Para paliar la crisis —y aplacar este estado temprano de sociedad fallida—, la sociedad civil argumenta que hay que atacar de raíz los determinantes sociales y el racismo que marginan a poblaciones vulnerables y que reproducen patrones de pobreza, exclusión y violencia, resultando en medidas represivas selectivas por parte de la Policía. Reconvertir recursos municipales en bienes públicos como mejores bibliotecas públicas, servicios de salud mental y albergues para los más necesitados, en lugar de otorgar recursos exclusivamente para seguir militarizando la policía, pareciera ser una mejor política a largo plazo. En esa misma línea, Costa Rica, por ejemplo, se ha decantado por inversiones sociales en lugar de tener ejército, y sus índices de desarrollo humano están a la par de los de varios países de ingresos altos.
Con base en mi experiencia en la Guatemala posconflicto, mi única advertencia es que se cuiden de los oportunistas con apetitos antigubernamentales, que terminan privatizando los bienes públicos bajo el argumento de que pueden ofrecer mejores servicios a la población, pero lo único que hacen es concentrar recursos y poder y reproducir el sistema que se quiere desmantelar.

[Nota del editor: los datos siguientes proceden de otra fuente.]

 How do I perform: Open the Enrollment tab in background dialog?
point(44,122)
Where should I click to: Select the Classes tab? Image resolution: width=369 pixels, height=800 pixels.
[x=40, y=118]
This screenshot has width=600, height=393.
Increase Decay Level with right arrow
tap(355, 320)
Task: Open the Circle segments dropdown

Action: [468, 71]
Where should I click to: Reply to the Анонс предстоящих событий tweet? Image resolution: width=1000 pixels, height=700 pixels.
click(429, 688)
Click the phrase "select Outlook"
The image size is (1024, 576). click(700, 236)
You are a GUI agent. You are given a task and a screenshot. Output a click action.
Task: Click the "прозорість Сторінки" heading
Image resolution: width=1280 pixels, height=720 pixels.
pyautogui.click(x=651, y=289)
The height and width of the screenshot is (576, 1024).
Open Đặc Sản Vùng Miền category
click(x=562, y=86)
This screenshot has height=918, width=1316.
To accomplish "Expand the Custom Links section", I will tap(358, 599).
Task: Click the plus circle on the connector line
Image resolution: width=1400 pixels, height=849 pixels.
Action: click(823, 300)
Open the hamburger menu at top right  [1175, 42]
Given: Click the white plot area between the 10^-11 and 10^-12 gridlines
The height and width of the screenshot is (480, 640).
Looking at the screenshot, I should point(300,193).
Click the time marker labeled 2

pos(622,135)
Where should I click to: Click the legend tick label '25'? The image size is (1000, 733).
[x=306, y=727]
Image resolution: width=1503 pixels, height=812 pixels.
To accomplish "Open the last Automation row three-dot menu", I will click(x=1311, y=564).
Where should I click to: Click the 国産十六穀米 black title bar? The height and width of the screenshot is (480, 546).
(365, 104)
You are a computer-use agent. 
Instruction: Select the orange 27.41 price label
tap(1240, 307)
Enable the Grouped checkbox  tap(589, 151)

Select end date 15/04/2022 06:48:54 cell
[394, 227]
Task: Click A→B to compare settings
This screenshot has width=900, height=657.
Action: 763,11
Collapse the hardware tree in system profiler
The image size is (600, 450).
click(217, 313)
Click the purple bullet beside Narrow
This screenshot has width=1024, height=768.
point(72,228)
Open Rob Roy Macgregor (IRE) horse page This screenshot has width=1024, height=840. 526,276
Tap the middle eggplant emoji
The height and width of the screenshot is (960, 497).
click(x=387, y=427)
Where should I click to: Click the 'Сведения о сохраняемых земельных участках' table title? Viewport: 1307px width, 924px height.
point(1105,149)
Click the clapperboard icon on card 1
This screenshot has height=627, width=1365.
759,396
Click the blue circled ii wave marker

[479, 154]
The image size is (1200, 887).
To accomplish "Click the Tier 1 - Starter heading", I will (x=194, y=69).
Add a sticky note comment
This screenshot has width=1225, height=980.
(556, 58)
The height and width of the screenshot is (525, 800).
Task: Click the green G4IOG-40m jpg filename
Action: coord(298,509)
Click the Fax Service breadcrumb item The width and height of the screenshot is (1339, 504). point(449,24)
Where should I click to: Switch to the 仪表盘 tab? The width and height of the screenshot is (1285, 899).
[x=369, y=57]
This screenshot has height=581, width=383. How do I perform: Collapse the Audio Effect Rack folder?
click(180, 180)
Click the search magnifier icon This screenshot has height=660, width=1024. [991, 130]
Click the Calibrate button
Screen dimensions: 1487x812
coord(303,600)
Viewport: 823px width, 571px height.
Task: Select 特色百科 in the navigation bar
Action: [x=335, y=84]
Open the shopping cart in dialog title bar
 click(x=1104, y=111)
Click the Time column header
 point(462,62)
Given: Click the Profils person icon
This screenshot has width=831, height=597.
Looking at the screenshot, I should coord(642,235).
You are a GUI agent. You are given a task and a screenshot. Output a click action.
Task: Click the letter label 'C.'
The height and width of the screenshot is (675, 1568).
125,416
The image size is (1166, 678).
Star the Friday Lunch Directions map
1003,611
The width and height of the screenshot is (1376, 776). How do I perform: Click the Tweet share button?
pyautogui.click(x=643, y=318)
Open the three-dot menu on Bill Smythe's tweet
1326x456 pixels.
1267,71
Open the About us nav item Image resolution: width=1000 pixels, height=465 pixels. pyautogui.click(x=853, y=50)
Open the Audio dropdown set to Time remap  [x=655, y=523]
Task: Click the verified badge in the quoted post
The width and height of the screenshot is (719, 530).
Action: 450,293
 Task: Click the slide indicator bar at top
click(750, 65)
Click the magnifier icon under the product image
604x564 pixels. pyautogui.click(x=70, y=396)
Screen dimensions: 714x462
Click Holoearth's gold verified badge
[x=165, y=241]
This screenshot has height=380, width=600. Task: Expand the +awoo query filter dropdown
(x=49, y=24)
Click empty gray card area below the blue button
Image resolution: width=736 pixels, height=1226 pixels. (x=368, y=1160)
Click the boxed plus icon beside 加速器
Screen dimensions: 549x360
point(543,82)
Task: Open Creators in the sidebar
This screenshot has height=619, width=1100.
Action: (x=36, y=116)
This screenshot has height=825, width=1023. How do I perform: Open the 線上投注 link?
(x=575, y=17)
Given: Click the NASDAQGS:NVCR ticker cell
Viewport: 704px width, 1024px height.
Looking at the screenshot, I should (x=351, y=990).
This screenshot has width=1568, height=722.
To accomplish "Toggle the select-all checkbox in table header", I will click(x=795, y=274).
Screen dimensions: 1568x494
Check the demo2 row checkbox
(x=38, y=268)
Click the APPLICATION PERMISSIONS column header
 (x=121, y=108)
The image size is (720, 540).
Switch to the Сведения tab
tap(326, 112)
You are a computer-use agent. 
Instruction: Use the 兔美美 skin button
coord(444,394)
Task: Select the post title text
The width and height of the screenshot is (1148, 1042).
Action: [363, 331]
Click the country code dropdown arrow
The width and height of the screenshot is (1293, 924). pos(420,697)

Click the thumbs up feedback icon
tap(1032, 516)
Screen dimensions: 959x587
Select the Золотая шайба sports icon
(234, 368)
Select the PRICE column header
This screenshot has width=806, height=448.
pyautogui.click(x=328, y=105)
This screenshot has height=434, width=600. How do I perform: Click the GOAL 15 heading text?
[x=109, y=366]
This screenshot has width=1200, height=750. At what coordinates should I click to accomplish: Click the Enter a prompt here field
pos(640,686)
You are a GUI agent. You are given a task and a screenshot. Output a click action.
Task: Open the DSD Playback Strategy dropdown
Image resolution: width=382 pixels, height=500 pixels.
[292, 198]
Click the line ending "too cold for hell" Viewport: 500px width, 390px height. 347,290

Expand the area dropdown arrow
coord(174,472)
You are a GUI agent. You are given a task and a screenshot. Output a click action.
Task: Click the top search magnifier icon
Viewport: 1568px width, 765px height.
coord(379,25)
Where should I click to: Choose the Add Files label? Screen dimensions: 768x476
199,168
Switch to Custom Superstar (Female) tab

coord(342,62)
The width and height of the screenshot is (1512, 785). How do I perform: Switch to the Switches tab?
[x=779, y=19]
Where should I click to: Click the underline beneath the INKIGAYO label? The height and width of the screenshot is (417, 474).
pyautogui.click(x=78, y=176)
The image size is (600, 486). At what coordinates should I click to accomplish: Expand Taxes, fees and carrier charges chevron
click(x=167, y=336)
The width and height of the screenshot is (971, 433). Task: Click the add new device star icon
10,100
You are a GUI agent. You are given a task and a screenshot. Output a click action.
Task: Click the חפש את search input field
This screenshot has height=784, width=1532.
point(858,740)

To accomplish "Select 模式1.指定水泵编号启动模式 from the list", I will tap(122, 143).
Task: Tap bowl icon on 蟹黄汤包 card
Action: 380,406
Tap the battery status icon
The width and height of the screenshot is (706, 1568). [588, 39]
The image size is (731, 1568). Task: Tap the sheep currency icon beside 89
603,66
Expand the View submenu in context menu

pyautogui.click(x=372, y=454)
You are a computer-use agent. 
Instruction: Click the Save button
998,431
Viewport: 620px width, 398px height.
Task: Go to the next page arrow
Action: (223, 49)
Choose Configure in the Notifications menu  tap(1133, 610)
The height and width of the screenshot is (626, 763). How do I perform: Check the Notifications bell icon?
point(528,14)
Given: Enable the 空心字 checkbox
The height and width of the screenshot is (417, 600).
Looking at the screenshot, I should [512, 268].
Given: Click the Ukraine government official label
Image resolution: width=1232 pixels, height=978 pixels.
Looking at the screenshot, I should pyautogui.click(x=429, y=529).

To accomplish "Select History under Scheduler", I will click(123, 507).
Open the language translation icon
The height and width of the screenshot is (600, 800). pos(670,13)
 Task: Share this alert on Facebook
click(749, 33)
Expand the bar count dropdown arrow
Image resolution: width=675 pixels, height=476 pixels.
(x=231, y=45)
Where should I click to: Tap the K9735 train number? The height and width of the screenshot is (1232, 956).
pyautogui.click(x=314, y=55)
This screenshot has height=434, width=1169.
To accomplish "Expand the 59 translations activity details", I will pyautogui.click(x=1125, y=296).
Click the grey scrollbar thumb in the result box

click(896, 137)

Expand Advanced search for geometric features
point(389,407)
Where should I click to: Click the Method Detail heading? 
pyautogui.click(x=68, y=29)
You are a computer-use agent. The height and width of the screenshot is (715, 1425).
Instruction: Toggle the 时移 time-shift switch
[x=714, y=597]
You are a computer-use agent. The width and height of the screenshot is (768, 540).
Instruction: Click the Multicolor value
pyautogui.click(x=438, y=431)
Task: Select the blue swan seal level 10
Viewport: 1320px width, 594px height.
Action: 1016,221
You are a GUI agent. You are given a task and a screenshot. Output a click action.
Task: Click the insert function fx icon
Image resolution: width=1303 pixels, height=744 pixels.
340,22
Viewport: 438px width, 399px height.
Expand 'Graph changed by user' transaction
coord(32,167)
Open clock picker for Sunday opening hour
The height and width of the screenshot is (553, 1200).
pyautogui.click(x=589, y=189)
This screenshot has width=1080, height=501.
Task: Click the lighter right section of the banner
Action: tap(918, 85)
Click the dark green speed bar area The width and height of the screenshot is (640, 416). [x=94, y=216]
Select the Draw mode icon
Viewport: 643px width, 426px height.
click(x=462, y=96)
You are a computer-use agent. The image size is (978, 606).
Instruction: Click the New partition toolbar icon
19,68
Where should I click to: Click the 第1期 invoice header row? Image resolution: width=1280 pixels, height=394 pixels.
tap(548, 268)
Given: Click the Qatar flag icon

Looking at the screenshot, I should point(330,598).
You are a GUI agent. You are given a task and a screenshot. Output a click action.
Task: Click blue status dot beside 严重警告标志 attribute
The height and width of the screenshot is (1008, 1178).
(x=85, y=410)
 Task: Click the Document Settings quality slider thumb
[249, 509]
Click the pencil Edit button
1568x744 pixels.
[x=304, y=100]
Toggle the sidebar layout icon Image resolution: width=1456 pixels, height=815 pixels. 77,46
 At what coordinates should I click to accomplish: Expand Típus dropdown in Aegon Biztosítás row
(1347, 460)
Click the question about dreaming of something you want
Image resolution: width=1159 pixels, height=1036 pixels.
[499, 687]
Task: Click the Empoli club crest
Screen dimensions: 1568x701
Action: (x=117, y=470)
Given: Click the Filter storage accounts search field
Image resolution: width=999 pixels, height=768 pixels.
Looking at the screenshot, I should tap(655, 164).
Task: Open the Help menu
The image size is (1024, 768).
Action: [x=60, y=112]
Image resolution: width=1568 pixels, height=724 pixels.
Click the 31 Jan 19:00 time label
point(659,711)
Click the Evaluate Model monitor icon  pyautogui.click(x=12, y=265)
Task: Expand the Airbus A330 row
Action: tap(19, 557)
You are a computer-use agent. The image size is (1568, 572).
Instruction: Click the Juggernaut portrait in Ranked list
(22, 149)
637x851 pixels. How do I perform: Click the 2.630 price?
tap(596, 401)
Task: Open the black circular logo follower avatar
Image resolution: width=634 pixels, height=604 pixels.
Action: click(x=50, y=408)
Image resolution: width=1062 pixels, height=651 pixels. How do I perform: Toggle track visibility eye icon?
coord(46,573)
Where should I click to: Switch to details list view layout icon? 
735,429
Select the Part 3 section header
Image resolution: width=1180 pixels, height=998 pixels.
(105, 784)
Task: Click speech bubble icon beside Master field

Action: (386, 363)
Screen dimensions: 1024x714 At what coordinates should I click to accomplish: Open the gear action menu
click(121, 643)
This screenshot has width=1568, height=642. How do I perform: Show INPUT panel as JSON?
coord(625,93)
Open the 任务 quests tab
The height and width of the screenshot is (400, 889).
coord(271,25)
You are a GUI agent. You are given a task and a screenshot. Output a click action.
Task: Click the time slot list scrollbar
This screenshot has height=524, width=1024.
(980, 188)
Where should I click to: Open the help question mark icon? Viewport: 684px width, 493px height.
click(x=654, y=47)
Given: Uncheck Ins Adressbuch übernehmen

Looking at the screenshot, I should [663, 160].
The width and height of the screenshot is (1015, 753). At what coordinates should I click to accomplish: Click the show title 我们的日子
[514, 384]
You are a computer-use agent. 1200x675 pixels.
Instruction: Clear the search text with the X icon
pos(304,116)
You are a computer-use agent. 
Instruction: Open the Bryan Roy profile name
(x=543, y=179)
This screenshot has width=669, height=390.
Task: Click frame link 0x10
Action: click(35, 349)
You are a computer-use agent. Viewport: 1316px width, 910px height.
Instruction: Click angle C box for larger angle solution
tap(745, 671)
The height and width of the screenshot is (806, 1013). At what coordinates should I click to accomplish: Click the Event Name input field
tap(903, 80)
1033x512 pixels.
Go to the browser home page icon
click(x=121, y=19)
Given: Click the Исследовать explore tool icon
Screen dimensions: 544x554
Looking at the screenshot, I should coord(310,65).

Así, Estados Unidos puede no ser un sociedad fallida per se (si bien su aura de excepcionalidad se desvanece cada día más), pero sí cobija internamente una multiplicidad de sociedades fallidas que a la postre van a seguir cuestionando la viabilidad democrática, la pujanza económica, la competitividad y el liderazgo internacional de dicha nación. Esperemos que esta crisis y la justa proclama de equidad y de justicia racial ofrezcan una oportunidad para cambios sostenibles que generen una renovada gobernabilidad, innoven las instituciones y mejoren la calidad de respuesta social y la democracia a nivel local.